Photojournalism Nights is an event that invites photojournalists and documentary photographers to share their powerful, committed photography dedicated to social justice and human rights causes. Photojournalism Nights event is an opportunity for the public to ask questions, found out how to be involved and learn insights behind the powerful photos stories that are helping advance social justice and human rights around the world. After the presentations, the audience and the guest photographers can continue conversations and socialising in Riverside Studios bar and coffee lounge area.
I am a community photographer and visual storyteller, with the goal of capturing individuals in an authentic and meaningful way. I use my camera to initiate conversations and discover how people feel in the moment. My passion for photography began during my childhood as a shy boy growing up in Wirral, Merseyside. Instead of asking direct questions, I found comfort behind the camera, which gave me confidence and security when interacting with people. This experience has taught me to challenge my judgments, approach things with courage and curiosity, and be a good listener. I believe in the power of being present for people and providing a safe and empathetic environment where they can express themselves freely. Aidan will be presenting selected images/stories to talk about why “talking to strangers is important for us all.”
Having first picked up a camera after growing tired of taking phone snapshots, Andrew spent £50 on a film SLR in 2017, and was hooked. Alongside photography, Andrew is also an accomplished semi-professional bass player and during the COVID pandemic and lockdown of 2020 he found himself without a creative outlet and his enjoyment of street photography turned into documenting the world around him.

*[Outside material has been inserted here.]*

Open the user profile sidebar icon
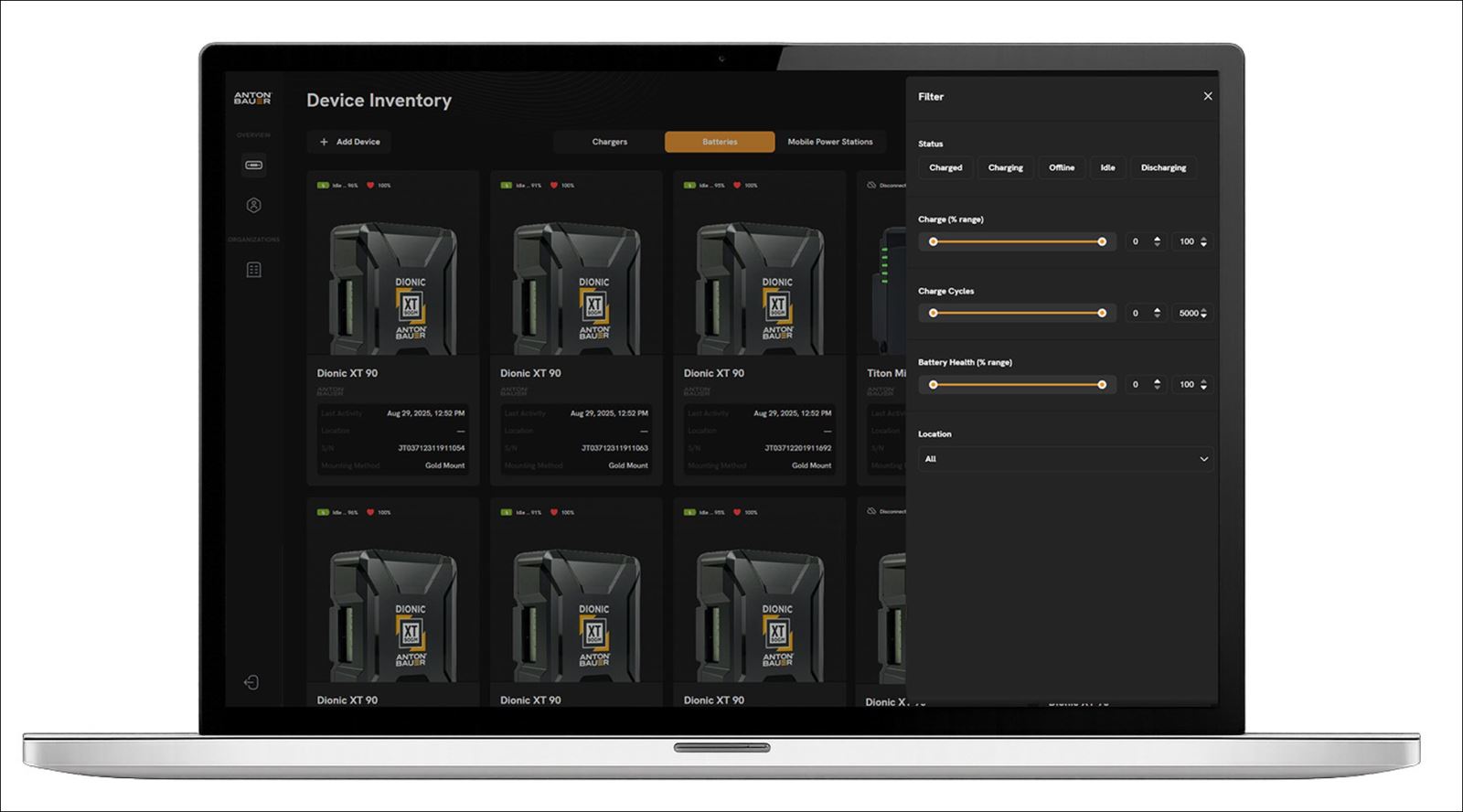Screen dimensions: 1463x812 [253, 206]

Exclusively shooting black and white, he greatly favours the use the old ways of film and the darkroom, only utilising digital when needs must. His style is honest and open, empathetic and devoid of visual trickery.
He is a member of documentary collective New Exit Group @newexitgroup where copies of collaborative debut zine Bardo are available. The project based on blues in Soho is being sequenced and designed, available soon. Darkroom prints from projects are available on request.